* **Source data**
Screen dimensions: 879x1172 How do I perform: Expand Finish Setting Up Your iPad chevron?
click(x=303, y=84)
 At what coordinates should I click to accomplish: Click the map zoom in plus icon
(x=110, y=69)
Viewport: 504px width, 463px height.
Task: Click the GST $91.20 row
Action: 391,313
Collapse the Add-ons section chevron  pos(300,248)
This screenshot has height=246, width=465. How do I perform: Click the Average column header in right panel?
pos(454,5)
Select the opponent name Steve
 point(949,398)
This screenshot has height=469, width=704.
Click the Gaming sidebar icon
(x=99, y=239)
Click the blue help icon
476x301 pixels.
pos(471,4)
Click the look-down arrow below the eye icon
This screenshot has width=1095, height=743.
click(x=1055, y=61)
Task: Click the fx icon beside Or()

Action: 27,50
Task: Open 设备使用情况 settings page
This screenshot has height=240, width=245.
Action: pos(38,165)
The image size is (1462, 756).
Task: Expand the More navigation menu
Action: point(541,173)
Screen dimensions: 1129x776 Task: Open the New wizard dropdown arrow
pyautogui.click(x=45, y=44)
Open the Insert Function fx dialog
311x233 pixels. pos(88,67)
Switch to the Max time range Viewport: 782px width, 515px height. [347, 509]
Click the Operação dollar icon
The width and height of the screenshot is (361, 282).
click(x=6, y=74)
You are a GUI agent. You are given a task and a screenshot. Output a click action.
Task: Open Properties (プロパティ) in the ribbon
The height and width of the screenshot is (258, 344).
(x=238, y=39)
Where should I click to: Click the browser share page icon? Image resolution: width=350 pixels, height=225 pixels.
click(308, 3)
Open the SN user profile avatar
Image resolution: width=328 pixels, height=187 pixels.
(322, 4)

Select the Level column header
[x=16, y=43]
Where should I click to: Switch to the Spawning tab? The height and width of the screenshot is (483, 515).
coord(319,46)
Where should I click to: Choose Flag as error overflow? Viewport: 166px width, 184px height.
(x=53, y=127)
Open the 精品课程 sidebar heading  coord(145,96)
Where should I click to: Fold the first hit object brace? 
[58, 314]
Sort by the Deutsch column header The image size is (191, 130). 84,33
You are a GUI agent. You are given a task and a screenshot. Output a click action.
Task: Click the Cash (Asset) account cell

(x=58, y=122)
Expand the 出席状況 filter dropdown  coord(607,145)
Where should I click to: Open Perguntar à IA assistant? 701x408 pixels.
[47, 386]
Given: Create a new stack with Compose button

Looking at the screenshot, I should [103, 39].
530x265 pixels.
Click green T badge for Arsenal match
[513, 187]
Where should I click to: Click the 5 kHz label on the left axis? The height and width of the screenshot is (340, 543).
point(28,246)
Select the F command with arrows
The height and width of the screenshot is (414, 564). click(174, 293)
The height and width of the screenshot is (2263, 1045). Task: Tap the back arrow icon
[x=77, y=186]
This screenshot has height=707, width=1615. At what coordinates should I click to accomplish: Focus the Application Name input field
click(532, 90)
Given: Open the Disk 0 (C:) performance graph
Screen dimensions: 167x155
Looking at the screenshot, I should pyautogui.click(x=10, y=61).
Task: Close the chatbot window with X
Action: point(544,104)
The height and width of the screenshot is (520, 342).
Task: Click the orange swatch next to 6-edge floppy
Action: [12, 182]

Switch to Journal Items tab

* **Exercise requirements**
Please write out, exactly as they appear above, only the lines in the stretch from the line with "Click green T badge for Arsenal match" through the line with "Given: Open the Disk 0 (C:) performance graph".

* **Answer**
Click green T badge for Arsenal match
[513, 187]
Where should I click to: Click the 5 kHz label on the left axis? The height and width of the screenshot is (340, 543).
point(28,246)
Select the F command with arrows
The height and width of the screenshot is (414, 564). click(174, 293)
The height and width of the screenshot is (2263, 1045). Task: Tap the back arrow icon
[x=77, y=186]
This screenshot has height=707, width=1615. At what coordinates should I click to accomplish: Focus the Application Name input field
click(532, 90)
Given: Open the Disk 0 (C:) performance graph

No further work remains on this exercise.